* Text section
"""

The first frustoconical portion, i.e., that communicating with the cylindrical portion preferably has an apex angle of less than about 17.degree. , e.g., 12 to 17.degree. , and most suitably in the range of 16 to 17.degree.; the second frustoconical portion communicating with the first frustoconical portion preferably has an apex angle of at least 13.degree. greater than the apex angle of the first frustoconical portion and most suitably in the range of 25 to 35.degree.; and the third frustoconical portion communicating with the second frustoconical portion preferably has an apex angle of at least 30.degree. greater than that of the second frustoconical portion and most suitably in the range of 60 to 65.degree..

The use of an orifice having the above-described profile allows for an orifice size, e.g., expressed as diameter, of the cylindrical portion, which is smaller than usual. The use of smaller holes, e.g., as low as 0.025 mm., allows for the production of lower denier material, e.g., as low as 1 denier per filament, produced at a lower drawdown or "spin draw" ratio, defined as the ratio of the denier of the fiber-forming material being extruded to the denier of the taken up material. This type of material is very desirable for certain uses, e.g., cigarette filters. Moreover, smaller holes with the concomitant employment of smaller drawdown ratios also result in superior mechanical properties, e.g., tenacity and elongation.

The term "cylindrical" is employed herein for the jet face section of the orifice design since it connotes a generally regular cross section, as distinguished from the diameters of the remaining sections, but it is understood that such cross section may be circular or any noncircular configuration conventional in this art such as triangular cross sections, square cross sections, Y cross sections, I-beam cross sections, X cross sections, trilobal cross sections and the like.

Suitably, the length of the cylindrical portion along the axis of the spinneret is about one-half to 10, preferably 1/2 to 1 1/2 times the diameter of the cylindrical portion, the length of the first frustoconical portion is about 1/2 to 1 times the diameter of the cylindrical portion; the length of the second frustoconical portion is about 3 to 8 times the diameter of the cylindrical portion, and the length of the third frustoconical portion is about 20 to 30 times the diameter of the cylindrical portion.

"""

* Given data
"""

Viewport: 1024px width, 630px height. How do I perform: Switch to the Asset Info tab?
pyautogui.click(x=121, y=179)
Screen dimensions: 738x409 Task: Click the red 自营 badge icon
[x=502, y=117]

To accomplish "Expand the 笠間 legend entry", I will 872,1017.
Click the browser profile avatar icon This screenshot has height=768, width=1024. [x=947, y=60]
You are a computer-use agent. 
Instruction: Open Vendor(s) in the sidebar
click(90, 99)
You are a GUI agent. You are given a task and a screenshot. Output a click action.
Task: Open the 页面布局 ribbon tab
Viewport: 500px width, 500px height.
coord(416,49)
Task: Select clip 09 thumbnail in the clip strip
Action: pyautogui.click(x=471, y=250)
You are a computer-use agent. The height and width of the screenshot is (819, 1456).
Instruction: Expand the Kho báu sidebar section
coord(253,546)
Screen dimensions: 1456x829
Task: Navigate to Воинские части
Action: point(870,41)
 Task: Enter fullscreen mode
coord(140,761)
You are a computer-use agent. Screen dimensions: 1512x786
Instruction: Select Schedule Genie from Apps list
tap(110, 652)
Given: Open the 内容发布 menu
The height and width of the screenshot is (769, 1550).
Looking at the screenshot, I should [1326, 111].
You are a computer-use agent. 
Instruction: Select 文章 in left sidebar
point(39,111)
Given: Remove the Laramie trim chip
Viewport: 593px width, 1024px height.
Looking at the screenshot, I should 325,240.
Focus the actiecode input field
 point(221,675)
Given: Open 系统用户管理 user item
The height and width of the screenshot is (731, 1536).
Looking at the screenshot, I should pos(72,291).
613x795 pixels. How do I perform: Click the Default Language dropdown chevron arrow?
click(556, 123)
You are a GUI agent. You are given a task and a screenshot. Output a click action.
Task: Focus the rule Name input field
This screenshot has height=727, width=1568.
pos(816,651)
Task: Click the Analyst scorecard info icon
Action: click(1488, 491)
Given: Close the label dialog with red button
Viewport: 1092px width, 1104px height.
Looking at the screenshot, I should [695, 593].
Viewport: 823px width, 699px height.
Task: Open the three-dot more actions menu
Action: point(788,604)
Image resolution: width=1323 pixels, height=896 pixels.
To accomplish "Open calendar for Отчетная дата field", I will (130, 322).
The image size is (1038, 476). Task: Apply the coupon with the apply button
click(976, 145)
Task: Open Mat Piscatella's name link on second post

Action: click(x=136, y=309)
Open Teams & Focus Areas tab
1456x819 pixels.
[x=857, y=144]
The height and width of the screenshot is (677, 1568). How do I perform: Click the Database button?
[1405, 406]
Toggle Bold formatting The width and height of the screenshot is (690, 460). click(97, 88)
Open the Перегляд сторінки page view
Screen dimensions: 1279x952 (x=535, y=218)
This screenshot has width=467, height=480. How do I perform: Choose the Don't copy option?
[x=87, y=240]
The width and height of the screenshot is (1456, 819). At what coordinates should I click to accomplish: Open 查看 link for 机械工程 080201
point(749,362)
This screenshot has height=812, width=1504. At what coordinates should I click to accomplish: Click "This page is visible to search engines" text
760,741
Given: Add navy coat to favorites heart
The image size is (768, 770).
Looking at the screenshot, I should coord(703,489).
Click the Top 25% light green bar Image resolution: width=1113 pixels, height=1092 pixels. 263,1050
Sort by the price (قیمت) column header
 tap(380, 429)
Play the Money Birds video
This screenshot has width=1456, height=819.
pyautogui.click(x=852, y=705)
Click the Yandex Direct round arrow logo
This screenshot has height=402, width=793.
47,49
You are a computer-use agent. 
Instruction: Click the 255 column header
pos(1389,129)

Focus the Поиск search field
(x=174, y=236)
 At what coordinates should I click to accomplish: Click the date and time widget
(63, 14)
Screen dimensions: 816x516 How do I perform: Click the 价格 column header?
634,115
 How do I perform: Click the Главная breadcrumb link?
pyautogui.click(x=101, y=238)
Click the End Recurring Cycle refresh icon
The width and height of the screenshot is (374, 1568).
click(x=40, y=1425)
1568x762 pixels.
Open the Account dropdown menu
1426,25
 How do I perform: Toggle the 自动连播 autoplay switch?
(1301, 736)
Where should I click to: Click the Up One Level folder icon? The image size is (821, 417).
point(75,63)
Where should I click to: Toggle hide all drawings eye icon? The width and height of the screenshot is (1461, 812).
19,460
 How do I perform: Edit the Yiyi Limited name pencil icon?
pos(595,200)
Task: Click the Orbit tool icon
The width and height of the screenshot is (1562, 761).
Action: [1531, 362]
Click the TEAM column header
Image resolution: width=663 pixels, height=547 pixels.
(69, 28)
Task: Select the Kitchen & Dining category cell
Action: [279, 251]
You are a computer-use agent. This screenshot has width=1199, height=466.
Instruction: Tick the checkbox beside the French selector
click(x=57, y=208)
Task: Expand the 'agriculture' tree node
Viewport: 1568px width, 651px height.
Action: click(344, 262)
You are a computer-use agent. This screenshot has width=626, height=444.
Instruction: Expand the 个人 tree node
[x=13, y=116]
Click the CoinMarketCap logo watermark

"""

* Actions to take
**1)** In the text on spinneret orifice design, what is the most suitable range for the apex angle of the third frustoconical portion?
**2)** Go on with the text on spinneret orifice design, picking up after its final sentence.

* Exercise answers
**1)** 60 to 65 degrees

**2)**
Preferable ranges of linear values for the dimensions of each portion of the orifice are as follows: about 0.025 to 0.50 mm., preferably about 0.025 to 0.060 mm. for the diameter of the cylindrical portion; about 0.0125 to 0.50 mm., preferably about 0.0125 to 0.060 mm. for the length of the cylindrical portion; about 0.030 to 0.040 mm. for the length of the first frustoconical portion; about 0.1 to 0.23 mm. for the length of the second frustoconical portion; and about 0.76 to 0.89 mm. (i.e., about 30 to 40 mils) for the third frustoconical portion.

A particularly desirable spinneret of the type described above is one having orifices each with a cylindrical portion having a circular cross-sectional diameter no greater than about 0.034 mm. and a length of about 1/2 times the diameter of the cross section, a first frustoconical portion having an apex angle of about 17.degree. and a length of about 1 times the diameter of the cylindrical portion, a second frustoconical portion having an apex angle of about 30.degree. and a length of about 6 times the diameter of the cylindrical portion, and a third frustoconical portion having an apex angle of about 60.degree. and a length of about 22.5 times the diameter of the cylindrical portion, all the lengths being measured along the axis of the orifice.

The process is of particular value in the dry-spinning of cellulose triacetate from solution in a solvent comprising a major amount of a halogenated hydrocarbon.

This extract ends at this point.